PELO menos 20 botijas são, semanalmente, devolvidas a um dos postos de venda da Galp, na cidade de Maputo, devido a fugas de gás.

O facto, que se repete noutros postos de venda, tem estado a alimentar as mais diversas especulações, incluindo a de que o fornecedor está a negligenciar as medidas de segurança.

Trata-se da loja localizada na Av. Karl Marx, que além de receber as garrafas vendidas localmente, também serve de unidade de trânsito das recolhidas em outros postos de venda.

A loja é gerida pela Gespetro, uma gasolineira que tem um contrato de venda de gás da Galp.

Alfredo Maló, técnico de operações na Gespetro, disse ao “Notícias” que as avarias de botijas de gás, que se traduzem por fugas durante o uso, não são um fenómeno novo, mas tende a multiplicar-se à medida que aumenta o número de famílias que optam por este combustível.  

Cerca de 20 botijas dão entrada, semanalmente, no posto da “Karl Marx”, muitas outras com problemas similares encontram solução nos locais de venda. Vezes há que as fugas de gás são sanadas com uma simples troca de posição da pequena anilha contida na válvula de conexão com o redutor.  

Sobre as causas de fugas, a fonte aponta como provável causa o uso de redutores não recomendados, produzidos e comercializados por outros provedores.

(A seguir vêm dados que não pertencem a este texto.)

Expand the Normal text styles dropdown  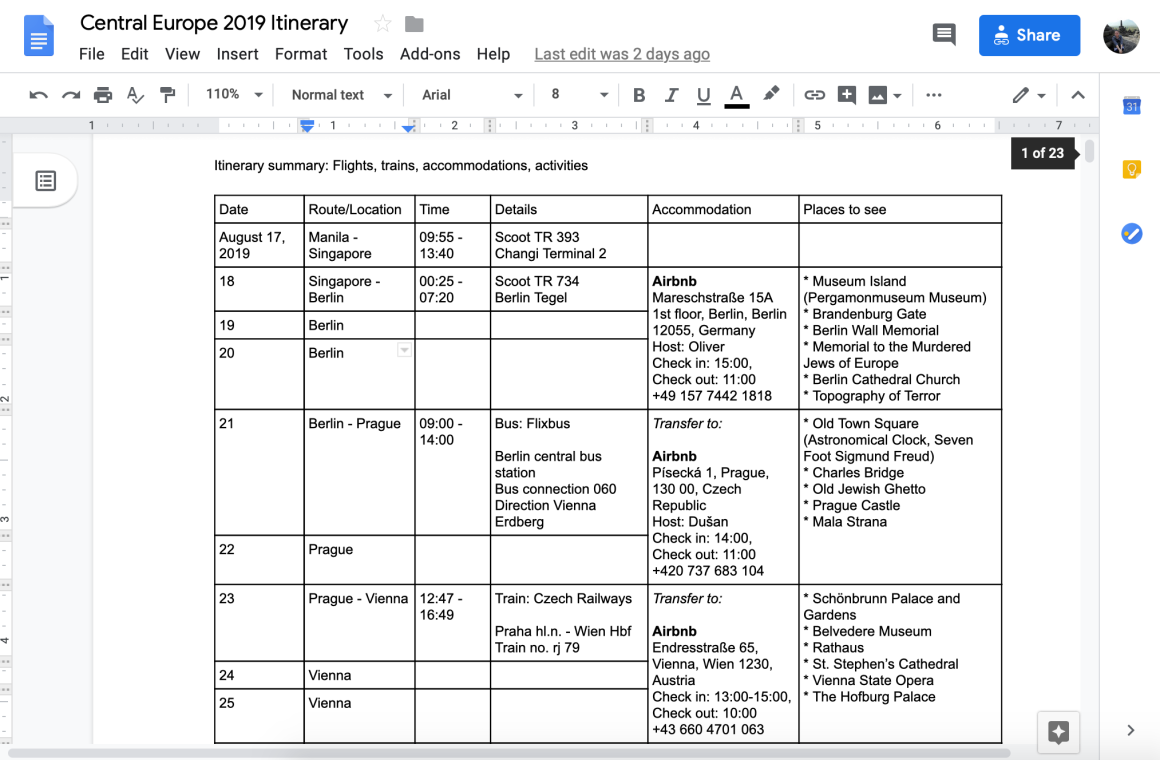341,95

Maló disse que o fenómeno é mais comum nas garrafas da Galp, que o redutor é encaixado sobre pressão.

Entretanto, Pedro Pereira, da Galp, disse que a queixa de circulação de botijas com fugas de gás nas redes sociais é “alarmista e desprovida de qualquer fundamento”.

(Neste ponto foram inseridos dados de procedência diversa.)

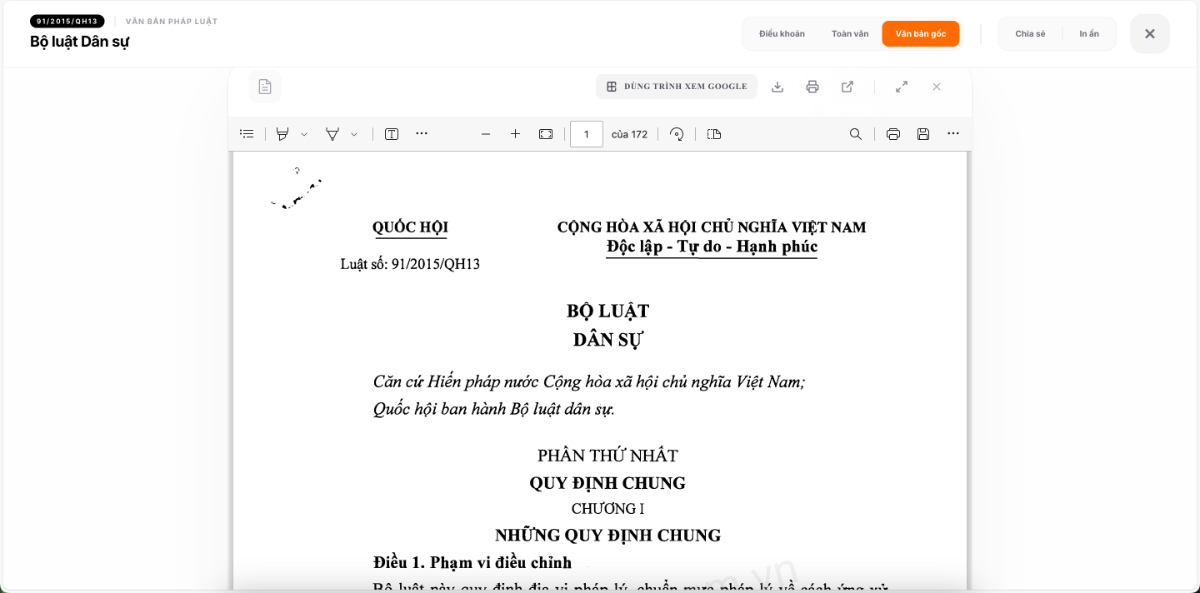Switch to the 'Điều khoản' tab

pyautogui.click(x=782, y=34)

Em contacto com o “Notícias”, o gestor indicou que no processo de enchimento todas as garrafas são alvo de verificação da conformidade.

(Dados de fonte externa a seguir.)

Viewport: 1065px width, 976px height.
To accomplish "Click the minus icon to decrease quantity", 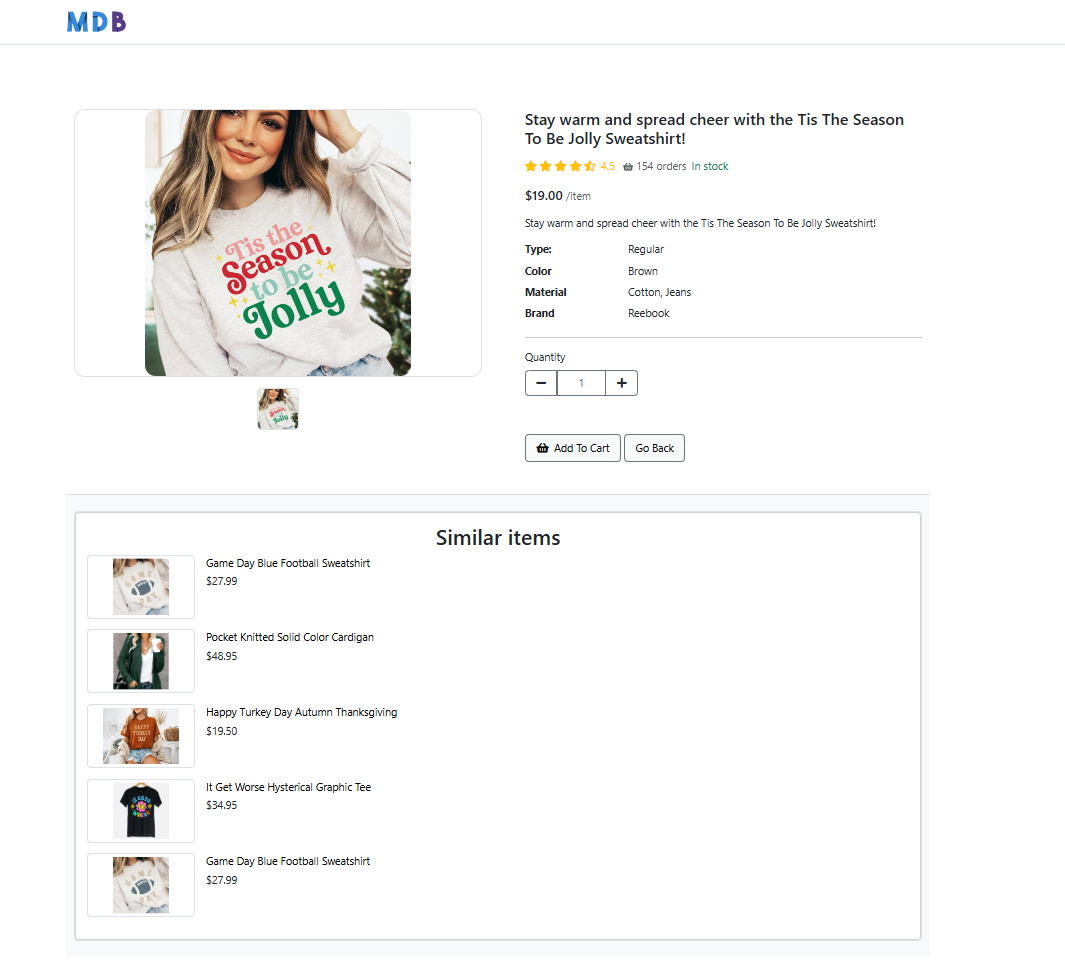I will 541,383.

Acrescenta que a triagem inclui avaliação visual da integridade dos equipamentos, nomeadamente da condição de segurança da válvula. Após o enchimento, a estanquicidade da válvula e a presença do tórico de segurança são uma vez mais verificadas.

Pereira refere que face às informações “alarmistas e não fundamentadas”, a Galp introduziu sexta-feira um mecanismo adicional de verificação das condições do tórico, não tendo detectado qualquer garrafa fora de conformidade.